_Problems to work on_
[1] Which great construction principles does the passage on architectural history list?
[2] According to the passage on architectural history, what span of time does the global history of architecture cover?
[3] Write a continuation of the passage on architectural history, starting after its final sentence.
START Extracted text
After Cleopatra died, Egypt was taken over by Rome, but many Egyptian lifestyles and traditions continued.

Difference between Mesopotamia and Egypt Architecture

History of architecture refers to a record of man’s effort to build beautifully. It was organized along a global timeline, a global history of architecture (Francis et al; Michael et al) presents an innovative approach to the study of architectural history which spans from 3500 BCE to the present. This unique guide was written by a group of architectural experts who emphasize the connection, contrast, and influences of architectural movements throughout the span of history, such influences are geographical, geological, climatic, religious, political, social, and historical with the aim of satisfying the client’s need. It traces the origin; growth; historical style (particular method, characteristics); great construction principles (such as post and lintel, arch and vault, corbel and cantilever, trussed construction), and the beginning of architecture mainly emphasizes prehistory, construction of ziggurat and megalith, Mesopotamia, and Egyptian pyramids and kingdoms.

According to the authors, prehistoric architecture starts as early 3500 BCE and spans about 3000 BCE in the land of the eastern Mediterranean Sea, the period before the written records and the details about the buildings, human settlements, and the reconstruction based on post-hole or masonry foundations and it has the constructional system existing or excavated caves, megalith, tombs, circular form of huge stone called stone henge. The architectural characteristics of this period are bricks made of mad and sun-dried or kiln-fired and; murals of decorative continuous stone and the only material available was (clay, soil, and reeds).
END Extracted text
START Information
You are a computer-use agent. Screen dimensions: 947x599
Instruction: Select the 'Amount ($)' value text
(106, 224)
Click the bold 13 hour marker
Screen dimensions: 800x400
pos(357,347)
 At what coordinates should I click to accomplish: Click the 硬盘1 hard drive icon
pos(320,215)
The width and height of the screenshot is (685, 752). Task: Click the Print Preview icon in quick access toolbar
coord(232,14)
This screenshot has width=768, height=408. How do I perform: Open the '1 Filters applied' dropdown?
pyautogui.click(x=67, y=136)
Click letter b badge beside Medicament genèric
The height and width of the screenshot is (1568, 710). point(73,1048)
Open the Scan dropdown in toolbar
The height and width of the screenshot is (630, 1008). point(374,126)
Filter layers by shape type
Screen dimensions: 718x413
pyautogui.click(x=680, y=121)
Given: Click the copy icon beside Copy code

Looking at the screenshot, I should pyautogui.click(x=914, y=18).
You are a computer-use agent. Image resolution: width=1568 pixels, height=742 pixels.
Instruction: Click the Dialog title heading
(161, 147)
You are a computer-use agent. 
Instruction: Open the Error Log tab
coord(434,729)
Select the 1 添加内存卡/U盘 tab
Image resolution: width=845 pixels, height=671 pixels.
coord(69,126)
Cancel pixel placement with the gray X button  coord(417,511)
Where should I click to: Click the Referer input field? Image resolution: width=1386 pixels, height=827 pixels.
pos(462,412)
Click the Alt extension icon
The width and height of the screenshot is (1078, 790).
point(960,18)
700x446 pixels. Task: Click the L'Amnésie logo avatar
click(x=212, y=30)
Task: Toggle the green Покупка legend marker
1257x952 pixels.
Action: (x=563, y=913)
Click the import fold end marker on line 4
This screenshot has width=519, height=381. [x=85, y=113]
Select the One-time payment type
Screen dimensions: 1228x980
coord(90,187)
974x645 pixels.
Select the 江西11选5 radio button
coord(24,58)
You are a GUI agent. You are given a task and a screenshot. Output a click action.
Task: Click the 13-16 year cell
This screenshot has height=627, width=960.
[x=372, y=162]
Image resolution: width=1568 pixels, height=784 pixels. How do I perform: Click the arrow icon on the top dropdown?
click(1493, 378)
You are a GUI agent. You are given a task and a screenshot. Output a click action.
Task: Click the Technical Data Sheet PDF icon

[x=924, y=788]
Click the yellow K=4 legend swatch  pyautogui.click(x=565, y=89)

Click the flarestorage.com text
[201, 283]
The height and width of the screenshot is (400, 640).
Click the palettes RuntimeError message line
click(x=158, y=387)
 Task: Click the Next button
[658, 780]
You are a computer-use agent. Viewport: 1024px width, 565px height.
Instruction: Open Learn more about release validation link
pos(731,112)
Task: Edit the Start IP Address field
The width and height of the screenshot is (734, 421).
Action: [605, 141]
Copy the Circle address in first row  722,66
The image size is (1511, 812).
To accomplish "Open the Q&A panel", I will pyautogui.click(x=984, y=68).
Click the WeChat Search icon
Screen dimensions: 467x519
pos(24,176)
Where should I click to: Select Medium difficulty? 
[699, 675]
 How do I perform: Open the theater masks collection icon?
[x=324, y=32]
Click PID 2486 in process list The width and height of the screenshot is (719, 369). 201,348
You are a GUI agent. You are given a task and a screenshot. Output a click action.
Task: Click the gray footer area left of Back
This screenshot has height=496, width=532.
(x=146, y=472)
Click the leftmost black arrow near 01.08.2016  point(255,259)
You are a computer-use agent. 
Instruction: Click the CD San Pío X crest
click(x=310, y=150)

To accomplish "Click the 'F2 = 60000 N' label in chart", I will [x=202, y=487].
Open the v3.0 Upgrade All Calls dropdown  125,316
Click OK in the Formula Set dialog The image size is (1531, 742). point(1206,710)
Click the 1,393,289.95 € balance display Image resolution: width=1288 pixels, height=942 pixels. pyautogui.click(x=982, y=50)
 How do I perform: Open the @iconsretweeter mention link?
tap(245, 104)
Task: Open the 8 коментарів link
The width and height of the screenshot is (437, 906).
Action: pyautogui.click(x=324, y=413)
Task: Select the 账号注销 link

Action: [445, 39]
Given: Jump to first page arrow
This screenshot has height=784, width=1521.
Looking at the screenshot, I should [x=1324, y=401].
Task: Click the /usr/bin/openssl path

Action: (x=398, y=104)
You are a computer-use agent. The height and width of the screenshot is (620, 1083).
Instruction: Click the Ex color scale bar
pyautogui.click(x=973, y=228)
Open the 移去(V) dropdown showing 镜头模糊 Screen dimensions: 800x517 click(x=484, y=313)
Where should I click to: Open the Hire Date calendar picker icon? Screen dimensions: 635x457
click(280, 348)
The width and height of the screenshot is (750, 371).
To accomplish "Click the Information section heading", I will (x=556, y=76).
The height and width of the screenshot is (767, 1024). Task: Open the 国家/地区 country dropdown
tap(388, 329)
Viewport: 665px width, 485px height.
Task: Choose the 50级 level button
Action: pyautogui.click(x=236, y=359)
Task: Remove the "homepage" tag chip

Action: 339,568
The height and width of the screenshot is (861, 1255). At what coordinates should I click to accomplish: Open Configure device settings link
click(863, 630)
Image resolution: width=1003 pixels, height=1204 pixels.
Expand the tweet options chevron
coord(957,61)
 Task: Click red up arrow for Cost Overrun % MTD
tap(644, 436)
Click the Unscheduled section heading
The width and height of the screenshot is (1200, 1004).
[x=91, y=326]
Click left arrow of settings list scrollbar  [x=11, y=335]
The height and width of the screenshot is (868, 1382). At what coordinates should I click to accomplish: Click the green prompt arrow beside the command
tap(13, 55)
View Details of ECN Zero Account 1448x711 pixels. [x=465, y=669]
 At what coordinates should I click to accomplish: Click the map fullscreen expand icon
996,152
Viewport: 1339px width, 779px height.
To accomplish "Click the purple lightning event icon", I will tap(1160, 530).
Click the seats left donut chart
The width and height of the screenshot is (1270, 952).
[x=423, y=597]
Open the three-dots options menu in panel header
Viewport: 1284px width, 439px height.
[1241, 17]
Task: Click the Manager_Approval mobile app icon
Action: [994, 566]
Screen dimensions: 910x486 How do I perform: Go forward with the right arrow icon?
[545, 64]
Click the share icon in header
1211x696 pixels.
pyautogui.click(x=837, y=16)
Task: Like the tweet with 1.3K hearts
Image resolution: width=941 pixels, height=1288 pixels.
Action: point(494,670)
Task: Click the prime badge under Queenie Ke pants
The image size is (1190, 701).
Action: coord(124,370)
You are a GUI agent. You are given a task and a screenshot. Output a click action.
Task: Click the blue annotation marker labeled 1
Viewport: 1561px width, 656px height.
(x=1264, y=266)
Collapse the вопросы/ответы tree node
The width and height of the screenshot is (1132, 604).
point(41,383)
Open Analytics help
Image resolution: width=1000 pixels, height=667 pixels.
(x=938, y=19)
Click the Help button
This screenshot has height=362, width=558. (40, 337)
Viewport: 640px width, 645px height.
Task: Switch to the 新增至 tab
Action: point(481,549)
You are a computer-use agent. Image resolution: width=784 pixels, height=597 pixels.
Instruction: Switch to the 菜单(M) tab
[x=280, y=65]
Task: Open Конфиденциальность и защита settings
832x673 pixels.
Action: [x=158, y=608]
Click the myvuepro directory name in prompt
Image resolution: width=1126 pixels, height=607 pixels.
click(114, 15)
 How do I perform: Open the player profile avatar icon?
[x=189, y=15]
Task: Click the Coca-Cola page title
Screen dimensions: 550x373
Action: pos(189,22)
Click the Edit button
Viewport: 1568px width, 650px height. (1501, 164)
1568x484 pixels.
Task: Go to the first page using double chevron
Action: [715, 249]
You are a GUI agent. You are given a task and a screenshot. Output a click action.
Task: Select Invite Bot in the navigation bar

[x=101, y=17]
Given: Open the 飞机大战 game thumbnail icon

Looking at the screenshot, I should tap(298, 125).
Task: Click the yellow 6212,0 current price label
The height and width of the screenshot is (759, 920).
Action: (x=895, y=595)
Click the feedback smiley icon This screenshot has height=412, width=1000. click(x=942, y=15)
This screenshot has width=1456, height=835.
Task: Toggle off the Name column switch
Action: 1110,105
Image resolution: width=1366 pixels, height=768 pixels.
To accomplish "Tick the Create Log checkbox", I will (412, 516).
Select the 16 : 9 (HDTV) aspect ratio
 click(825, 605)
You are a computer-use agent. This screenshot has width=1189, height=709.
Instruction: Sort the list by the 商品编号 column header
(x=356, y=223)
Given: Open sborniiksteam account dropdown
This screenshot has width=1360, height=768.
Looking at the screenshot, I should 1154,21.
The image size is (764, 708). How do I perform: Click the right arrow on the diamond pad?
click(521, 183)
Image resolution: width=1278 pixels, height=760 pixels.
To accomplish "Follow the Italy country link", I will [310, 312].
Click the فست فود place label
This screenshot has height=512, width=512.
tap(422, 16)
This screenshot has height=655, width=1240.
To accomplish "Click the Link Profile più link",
END Information
_Answers to the exercises_
[1]
- post and lintel
- arch and vault
- corbel and cantilever
- trussed construction

[2] From 3500 BCE to the present.

[3]
The data set also demonstrates that Mesopotamia(meaning between two rivers), the fertile land surrounded by the Tigris and Euphrates rivers and is the region corresponding to modern Iraq, and parts of Iran(-in particular, is referred to as the cradle of the civilization ( Sumerian, Assyrians Akkadian, and Babylonians) and history of architecture also Mesopotamians are noted for developing one of the first written scripts achieved by Sumerian around 3500 BCE who worshiped multiple gods of diverse rank and represented them in their art and the Sumerian temple consists of a cult statue, altars, and niches laid up in sun-baked bricks on a ziggurat.

“Mesopotamia is widely considered to have fueled some of the most crucial inventions in human history, ranging from the cursive script, advanced astronomy to complex mathematics (Bannerjee, 2017).” The Sumerians invented the wheel, turned time into seconds, opened up the first trade routes, and formed the first known irrigation systems. The Sumerians also invented the concept of contracts. Cylinder seals were impression stamps used as a means of authenticating identity. They were used by everyone, from royals to slaves. These seals were worn by their owners on strings of leather or other material around the neck or wrist or pinned to a garment. The purpose of seals was the service as a personal signature on a document or package to guarantee the authenticity or legitimize a business deal; in the same way one signs a letter or form today or writes one’s return address on an envelope or package to be mailed (Mark, 2015). These cylinder seals were created in 2300 BC.

Mesopotamian interiors consisted of wall paintings, and decorative motifs, and were bright and colorful. Anthropomorphic (mixed image) sculptures were popular. Lamassu’s (winged bull, human head) were served to guard entrances. This civilization noticed the lion as a symbol of power and protection, as we still do today.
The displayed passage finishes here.